Extracted data entries

══════════

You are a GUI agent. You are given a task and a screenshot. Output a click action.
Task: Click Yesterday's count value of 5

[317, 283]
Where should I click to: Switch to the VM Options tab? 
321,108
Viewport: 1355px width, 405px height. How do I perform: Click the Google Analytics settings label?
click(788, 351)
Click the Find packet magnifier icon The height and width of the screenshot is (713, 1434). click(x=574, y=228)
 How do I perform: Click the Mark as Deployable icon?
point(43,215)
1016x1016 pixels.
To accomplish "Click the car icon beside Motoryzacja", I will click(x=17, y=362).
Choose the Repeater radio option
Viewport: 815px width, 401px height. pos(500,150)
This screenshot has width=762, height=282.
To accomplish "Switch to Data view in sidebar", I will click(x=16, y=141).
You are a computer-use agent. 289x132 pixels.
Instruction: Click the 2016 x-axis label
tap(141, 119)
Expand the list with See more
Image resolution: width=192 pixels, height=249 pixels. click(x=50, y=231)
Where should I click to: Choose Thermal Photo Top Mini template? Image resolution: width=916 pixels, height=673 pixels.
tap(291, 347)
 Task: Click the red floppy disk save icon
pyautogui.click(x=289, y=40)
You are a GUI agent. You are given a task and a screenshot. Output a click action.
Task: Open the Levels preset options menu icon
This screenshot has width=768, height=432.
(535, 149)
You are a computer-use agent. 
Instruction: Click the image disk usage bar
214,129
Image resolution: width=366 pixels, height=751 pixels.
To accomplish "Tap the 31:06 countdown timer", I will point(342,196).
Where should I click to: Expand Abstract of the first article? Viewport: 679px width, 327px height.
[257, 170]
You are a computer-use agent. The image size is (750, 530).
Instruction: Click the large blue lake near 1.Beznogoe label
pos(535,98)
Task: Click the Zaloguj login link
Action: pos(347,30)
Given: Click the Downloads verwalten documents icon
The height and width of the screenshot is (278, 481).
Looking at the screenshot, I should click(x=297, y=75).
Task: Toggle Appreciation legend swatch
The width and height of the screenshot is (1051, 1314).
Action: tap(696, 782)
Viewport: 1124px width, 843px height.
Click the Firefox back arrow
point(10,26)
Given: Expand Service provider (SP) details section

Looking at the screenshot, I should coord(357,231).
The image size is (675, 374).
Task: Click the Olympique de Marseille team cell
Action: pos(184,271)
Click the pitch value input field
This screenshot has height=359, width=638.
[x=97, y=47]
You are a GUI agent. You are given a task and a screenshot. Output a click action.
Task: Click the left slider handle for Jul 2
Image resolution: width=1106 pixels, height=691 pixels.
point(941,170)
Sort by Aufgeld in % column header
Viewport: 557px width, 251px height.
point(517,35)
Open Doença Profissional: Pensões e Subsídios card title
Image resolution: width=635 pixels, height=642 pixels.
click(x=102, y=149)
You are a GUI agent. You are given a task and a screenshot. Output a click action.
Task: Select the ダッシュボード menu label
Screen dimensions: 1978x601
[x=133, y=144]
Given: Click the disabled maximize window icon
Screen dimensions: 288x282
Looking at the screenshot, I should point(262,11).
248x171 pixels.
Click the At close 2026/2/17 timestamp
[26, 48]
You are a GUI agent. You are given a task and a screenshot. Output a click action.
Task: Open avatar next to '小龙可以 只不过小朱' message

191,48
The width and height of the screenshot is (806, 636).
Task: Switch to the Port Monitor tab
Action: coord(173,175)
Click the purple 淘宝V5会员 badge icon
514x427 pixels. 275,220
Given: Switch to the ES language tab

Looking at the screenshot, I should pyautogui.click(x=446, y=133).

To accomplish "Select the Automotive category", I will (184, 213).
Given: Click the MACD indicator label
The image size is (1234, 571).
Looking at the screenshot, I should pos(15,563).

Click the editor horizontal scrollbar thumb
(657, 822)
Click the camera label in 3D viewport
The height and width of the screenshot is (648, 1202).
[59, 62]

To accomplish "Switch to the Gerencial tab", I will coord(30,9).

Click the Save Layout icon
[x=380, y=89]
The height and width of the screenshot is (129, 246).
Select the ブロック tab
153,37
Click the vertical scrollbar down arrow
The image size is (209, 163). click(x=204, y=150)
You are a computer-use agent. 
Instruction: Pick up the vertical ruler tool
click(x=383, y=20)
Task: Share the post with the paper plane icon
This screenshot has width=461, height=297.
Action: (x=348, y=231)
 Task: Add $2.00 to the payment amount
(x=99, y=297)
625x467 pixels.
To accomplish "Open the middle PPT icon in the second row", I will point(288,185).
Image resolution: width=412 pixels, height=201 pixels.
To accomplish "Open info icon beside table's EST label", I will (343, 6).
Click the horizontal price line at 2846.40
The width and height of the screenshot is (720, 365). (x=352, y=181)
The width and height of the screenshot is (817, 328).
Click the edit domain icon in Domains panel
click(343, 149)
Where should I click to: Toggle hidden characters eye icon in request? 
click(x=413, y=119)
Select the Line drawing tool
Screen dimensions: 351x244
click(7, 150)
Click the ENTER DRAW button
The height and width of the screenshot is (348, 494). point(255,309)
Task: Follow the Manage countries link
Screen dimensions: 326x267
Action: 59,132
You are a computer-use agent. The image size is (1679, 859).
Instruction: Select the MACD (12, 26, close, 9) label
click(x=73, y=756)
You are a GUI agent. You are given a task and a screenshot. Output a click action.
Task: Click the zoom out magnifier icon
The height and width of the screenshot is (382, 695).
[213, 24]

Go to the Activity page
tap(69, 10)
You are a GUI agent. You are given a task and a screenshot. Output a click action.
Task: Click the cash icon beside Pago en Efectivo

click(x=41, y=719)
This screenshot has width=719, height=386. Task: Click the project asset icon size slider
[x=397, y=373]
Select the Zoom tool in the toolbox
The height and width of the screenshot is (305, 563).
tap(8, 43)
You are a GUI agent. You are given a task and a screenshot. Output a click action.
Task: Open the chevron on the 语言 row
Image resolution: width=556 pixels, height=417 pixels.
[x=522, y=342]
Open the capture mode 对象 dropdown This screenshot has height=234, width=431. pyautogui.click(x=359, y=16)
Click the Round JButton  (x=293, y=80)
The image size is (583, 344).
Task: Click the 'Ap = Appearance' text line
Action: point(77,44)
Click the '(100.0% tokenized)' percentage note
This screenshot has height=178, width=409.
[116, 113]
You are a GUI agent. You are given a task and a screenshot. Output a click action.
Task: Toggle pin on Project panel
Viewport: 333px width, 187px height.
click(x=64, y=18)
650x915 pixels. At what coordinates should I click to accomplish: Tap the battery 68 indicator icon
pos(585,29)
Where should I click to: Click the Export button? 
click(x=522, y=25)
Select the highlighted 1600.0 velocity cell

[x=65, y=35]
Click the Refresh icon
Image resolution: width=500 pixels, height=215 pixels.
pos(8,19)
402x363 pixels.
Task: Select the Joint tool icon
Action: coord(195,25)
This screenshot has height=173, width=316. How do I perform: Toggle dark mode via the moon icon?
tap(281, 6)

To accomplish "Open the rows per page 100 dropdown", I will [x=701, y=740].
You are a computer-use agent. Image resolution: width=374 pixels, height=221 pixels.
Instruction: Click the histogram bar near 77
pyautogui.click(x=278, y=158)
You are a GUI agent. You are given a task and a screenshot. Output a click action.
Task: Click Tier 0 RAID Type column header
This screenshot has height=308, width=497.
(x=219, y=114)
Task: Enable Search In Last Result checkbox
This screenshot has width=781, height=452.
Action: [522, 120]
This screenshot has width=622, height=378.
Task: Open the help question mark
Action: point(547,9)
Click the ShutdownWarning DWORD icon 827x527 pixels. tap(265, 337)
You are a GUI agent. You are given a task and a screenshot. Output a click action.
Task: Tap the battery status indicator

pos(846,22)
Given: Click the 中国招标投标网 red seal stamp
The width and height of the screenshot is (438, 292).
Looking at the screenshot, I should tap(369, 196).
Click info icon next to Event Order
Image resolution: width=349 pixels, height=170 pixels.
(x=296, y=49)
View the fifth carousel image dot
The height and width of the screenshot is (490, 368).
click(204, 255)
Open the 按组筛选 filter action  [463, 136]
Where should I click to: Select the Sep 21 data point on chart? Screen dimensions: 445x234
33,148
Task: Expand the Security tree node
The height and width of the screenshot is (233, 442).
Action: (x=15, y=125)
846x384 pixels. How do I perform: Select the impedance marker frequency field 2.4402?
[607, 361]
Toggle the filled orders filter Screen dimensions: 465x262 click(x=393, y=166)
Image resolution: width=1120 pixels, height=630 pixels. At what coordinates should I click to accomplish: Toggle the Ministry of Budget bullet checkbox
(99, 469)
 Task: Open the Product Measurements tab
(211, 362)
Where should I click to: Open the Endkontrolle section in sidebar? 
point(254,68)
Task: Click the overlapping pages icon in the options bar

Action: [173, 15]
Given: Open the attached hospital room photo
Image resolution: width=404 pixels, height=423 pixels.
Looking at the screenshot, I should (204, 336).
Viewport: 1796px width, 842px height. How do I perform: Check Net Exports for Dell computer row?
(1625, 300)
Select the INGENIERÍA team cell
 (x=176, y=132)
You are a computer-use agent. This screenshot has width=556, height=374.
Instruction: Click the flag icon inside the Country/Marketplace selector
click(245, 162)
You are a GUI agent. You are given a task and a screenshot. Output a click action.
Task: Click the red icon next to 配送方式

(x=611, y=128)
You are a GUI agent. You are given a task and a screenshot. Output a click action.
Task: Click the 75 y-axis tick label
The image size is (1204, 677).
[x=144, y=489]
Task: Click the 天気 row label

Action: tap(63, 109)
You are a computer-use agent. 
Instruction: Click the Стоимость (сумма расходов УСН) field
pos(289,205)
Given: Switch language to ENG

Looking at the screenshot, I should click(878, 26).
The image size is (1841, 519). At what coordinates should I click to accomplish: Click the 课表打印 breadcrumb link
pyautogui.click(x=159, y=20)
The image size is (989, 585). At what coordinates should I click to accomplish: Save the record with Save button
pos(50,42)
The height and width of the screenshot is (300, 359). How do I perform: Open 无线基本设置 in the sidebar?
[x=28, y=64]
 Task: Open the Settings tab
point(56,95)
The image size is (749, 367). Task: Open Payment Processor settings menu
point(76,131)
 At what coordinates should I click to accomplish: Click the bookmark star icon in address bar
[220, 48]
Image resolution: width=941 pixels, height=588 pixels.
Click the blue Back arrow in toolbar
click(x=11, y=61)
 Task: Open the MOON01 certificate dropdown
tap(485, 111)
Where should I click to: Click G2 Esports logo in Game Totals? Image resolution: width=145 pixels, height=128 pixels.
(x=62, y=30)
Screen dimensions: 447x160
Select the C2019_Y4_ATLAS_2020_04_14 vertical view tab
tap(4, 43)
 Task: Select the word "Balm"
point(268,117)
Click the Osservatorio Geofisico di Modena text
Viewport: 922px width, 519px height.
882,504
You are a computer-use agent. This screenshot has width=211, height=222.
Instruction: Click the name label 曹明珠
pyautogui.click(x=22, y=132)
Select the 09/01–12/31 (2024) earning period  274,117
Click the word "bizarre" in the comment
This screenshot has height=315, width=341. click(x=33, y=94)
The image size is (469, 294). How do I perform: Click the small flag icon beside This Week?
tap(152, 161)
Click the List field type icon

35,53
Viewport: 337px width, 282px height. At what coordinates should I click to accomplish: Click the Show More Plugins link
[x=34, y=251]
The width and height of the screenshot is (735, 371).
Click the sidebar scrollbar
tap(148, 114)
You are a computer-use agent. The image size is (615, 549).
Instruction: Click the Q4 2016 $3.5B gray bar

══════════

▶ **WHAT TO PRODUCE**: Keep to the lines above, from the first one through the line where "Click the Find" appears, and copy them exactly.

▶ **YOUR RESPONSE**:
You are a GUI agent. You are given a task and a screenshot. Output a click action.
Task: Click Yesterday's count value of 5

[317, 283]
Where should I click to: Switch to the VM Options tab? 
321,108
Viewport: 1355px width, 405px height. How do I perform: Click the Google Analytics settings label?
click(788, 351)
Click the Find packet magnifier icon The height and width of the screenshot is (713, 1434). click(x=574, y=228)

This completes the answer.